After beaming down to screens in 2017, Star Trek: Discovery’s debut season boldly took the franchise where it had never been before with several intriguing twists.
However, there was just one problem with all these surprises: fans saw them coming.
Well, switched on fans at any rate. Not only did viewers work out at warp speed that Klingon Voq was Lt Ash Tyler, but it didn’t take long for Trekkies to correctly guess Captain Lorca’s secret identity.
But just because some fans guessed the big reveal doesn’t mean the show was any less satisfying argues star Jason Isaacs.
“In Star Trek, a couple of people did guess correctly. In amongst the thousands of people, a few people were correct,” Isaacs told RadioTimes.com. “Infinite number of monkeys, infinite number of keyboards – somebody’s going to come up with a right theory at some point.”
He added: “Some of those people had a different experience, like [Black Mirror’s] Bandersnatch. They had an experience where they anticipated and then they were proved right, which is just as satisfying – in a different way.”

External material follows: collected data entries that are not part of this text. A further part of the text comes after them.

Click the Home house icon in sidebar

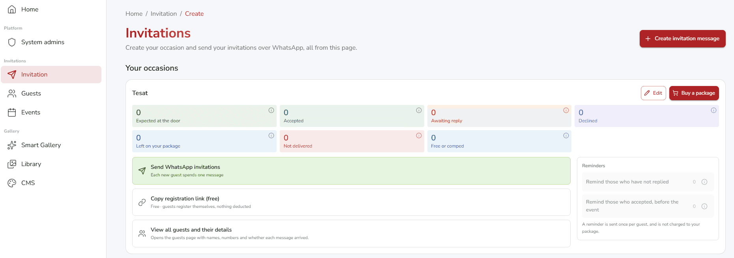[12, 9]
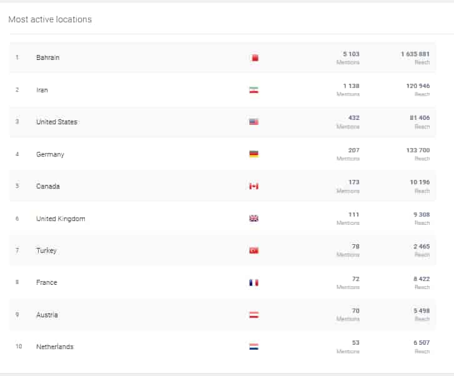Click the Netherlands flag icon

point(254,347)
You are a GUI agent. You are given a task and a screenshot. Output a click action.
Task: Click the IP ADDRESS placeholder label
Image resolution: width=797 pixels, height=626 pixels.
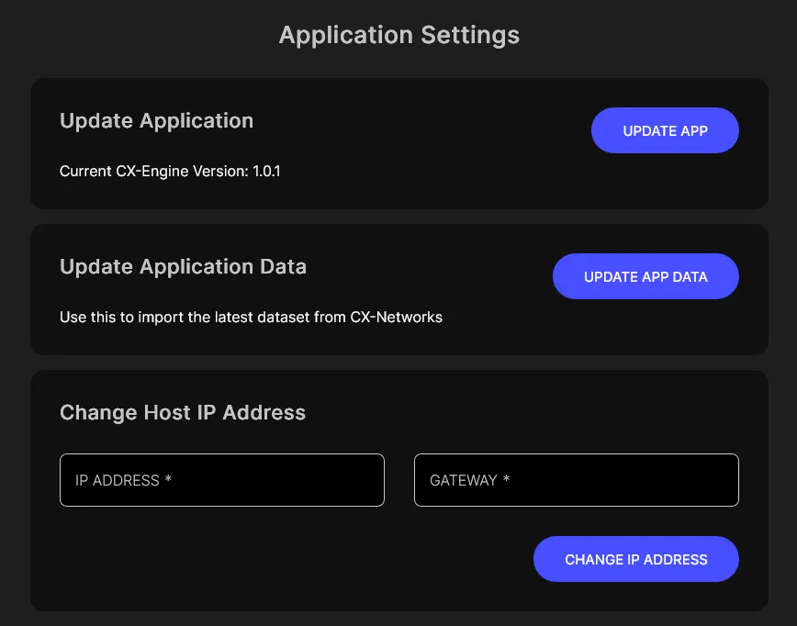coord(118,480)
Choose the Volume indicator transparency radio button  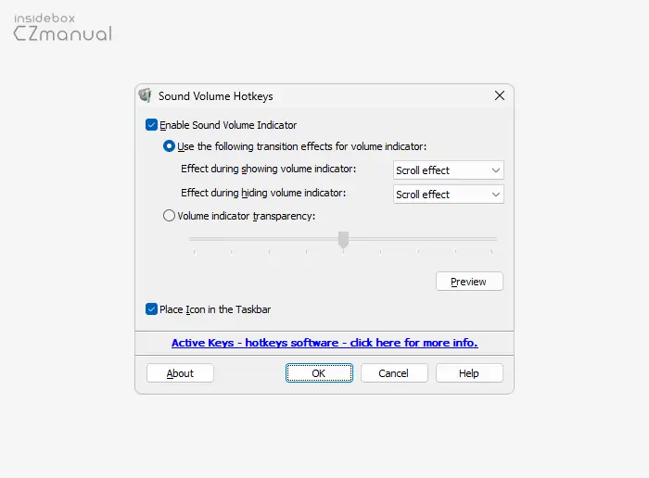pos(169,216)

Isaacs says he understands the fan’s desire to try predict where shows will go next, and often searches for Star Trek fan theories himself: “I’m up all night and I’m often on the internet and I read… I go in very many dark corners and see what’s going on.

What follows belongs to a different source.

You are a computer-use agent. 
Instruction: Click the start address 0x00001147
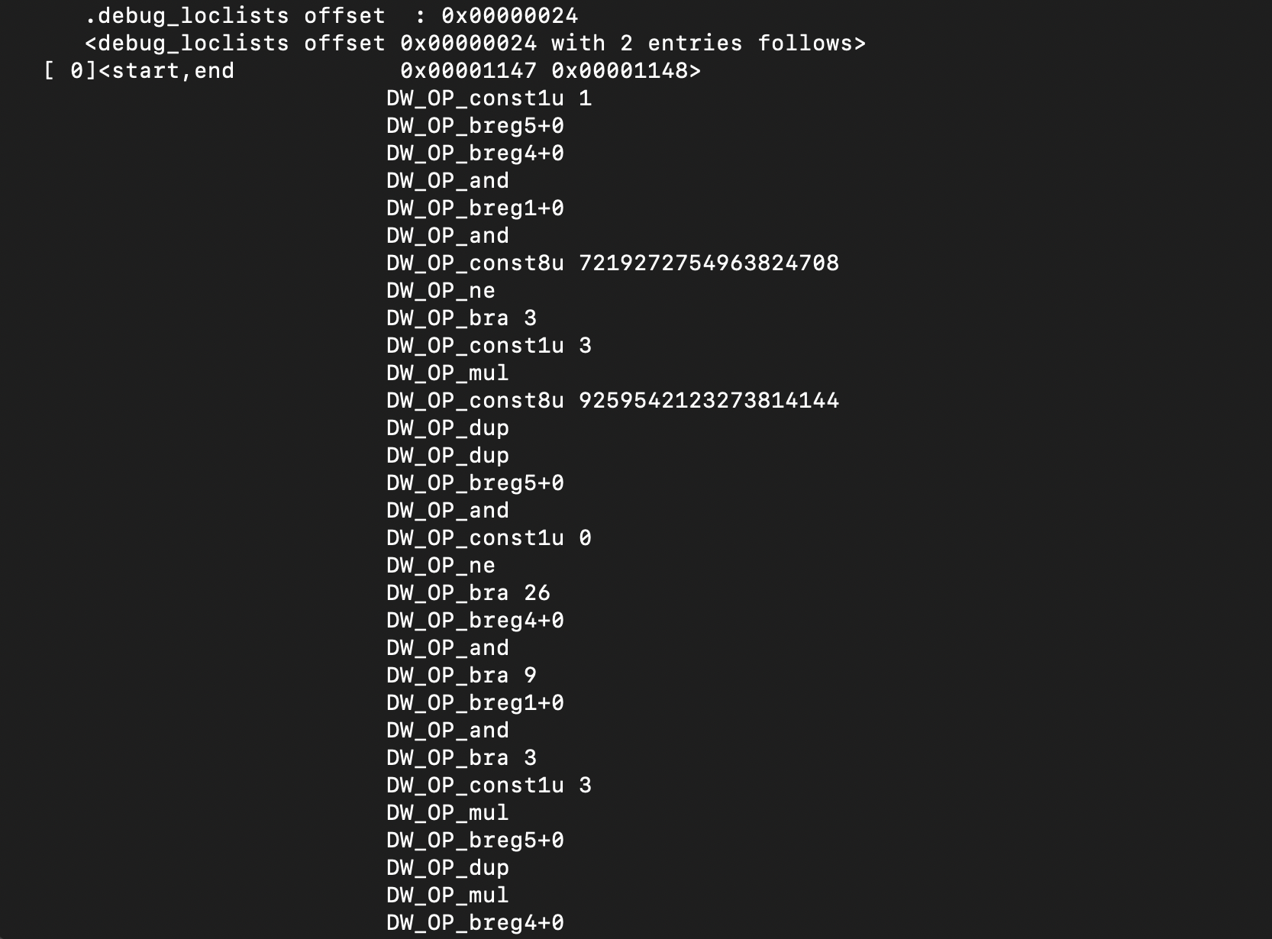click(x=468, y=71)
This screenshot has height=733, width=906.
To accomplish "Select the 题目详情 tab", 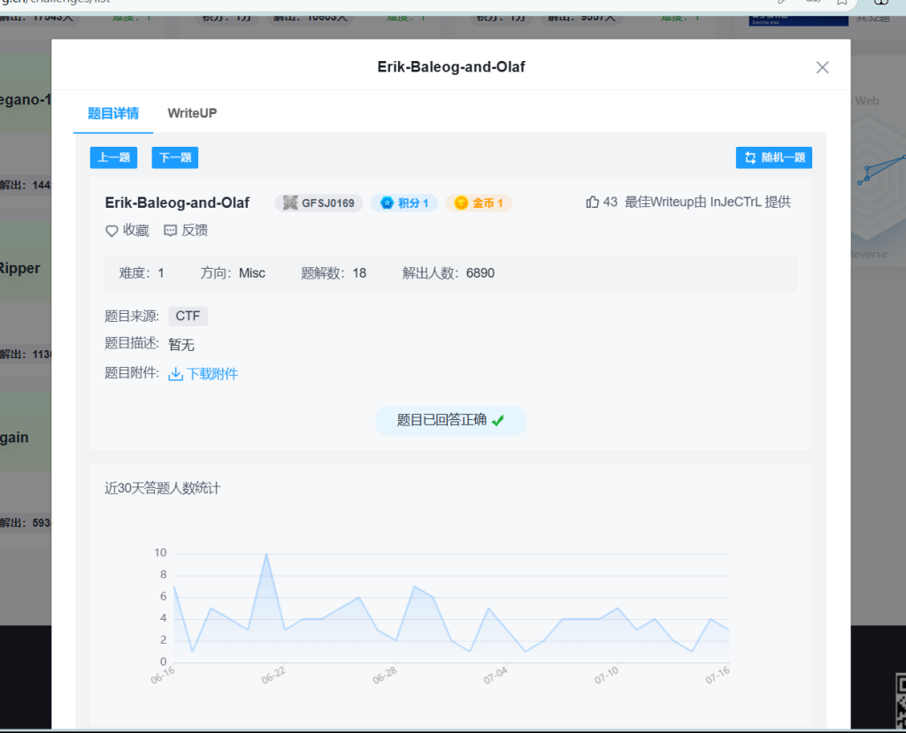I will tap(113, 113).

“I love Star Trek. I loved being on it. I thought the second season was fantastic. And I’m interested in what the fans are thinking and what they’re suggesting. I read it all.”
So, has Isaacs heard the rumours that Captain Lorca – Prime universe version or otherwise – is secretly the mysterious Red Angel? “I have heard them,” he said, before declining to comment further (we’re guessing under Starfleet orders).

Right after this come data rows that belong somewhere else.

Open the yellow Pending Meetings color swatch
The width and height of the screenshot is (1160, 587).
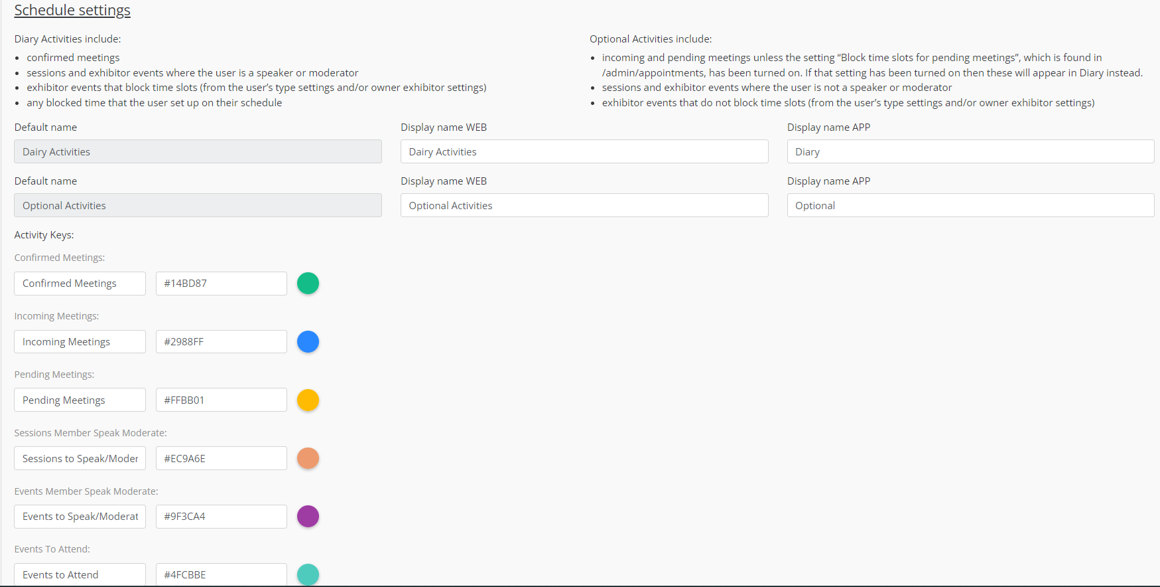[308, 400]
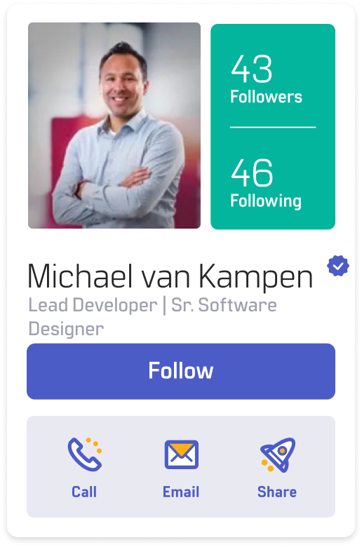Open Michael's profile photo
Screen dimensions: 362x547
(x=114, y=126)
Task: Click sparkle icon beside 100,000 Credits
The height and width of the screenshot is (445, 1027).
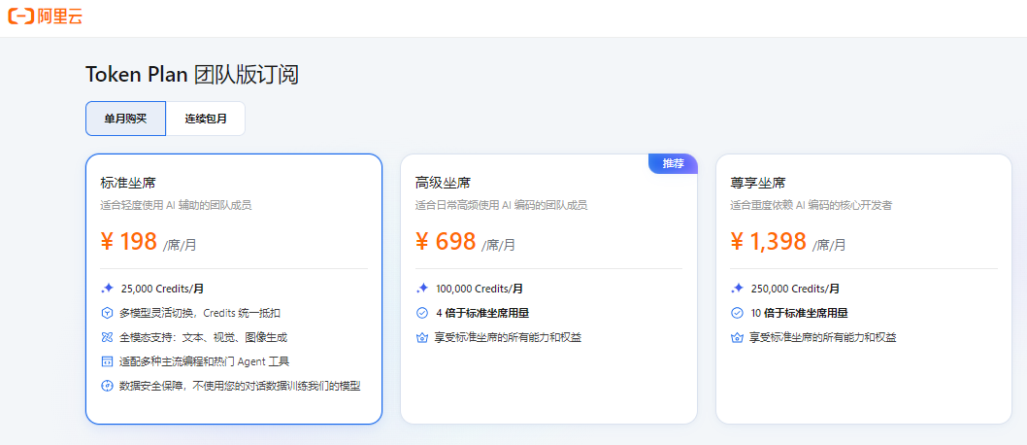Action: point(422,289)
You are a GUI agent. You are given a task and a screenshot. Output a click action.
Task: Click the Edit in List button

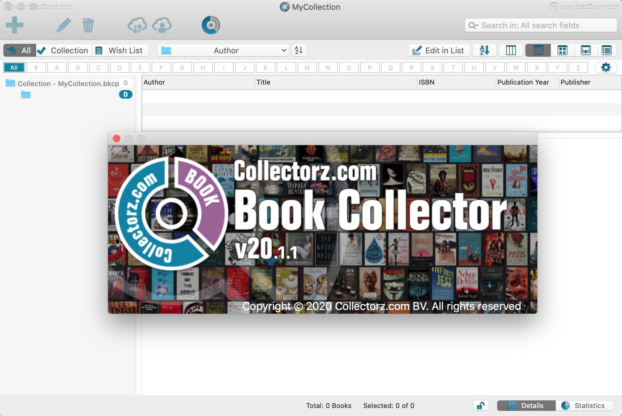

However, while being tight-lipped about a possible return to Discovery, Isaacs did open up about reprising his role in The OA, the Netflix supernatural drama returning on Friday 22nd March. Just like in Star Trek, though, Lorca isn’t exactly the hero of the story.
His character, Dr ‘Hap’ Hunter, spends most of the show’s first season experimenting on human captives trapped in his basement to gain a greater insight into near-death experiences (NDEs).
However, according to Isaacs, while his character imprisons people in a tiny cage, he doesn’t consider Dr Hunter psychopathic. “What he’s doing is of enormous benefit to mankind forever,” he says.
“There are some things he has to do along the way that are considered to be unethical by current medical codes. He knows that and bares the cost of that emotionally. He knows he’s responsible for it and is prepared to take the stain and weight of that because of the value at the end of it.”
But no matter how he dresses it up, there’s no denying it: Isaacs is playing of a man of science willing to employ some truly evil ethics in order to travel between realities. In other words, a baddie we’re sure Captain Lorca would fully approve of.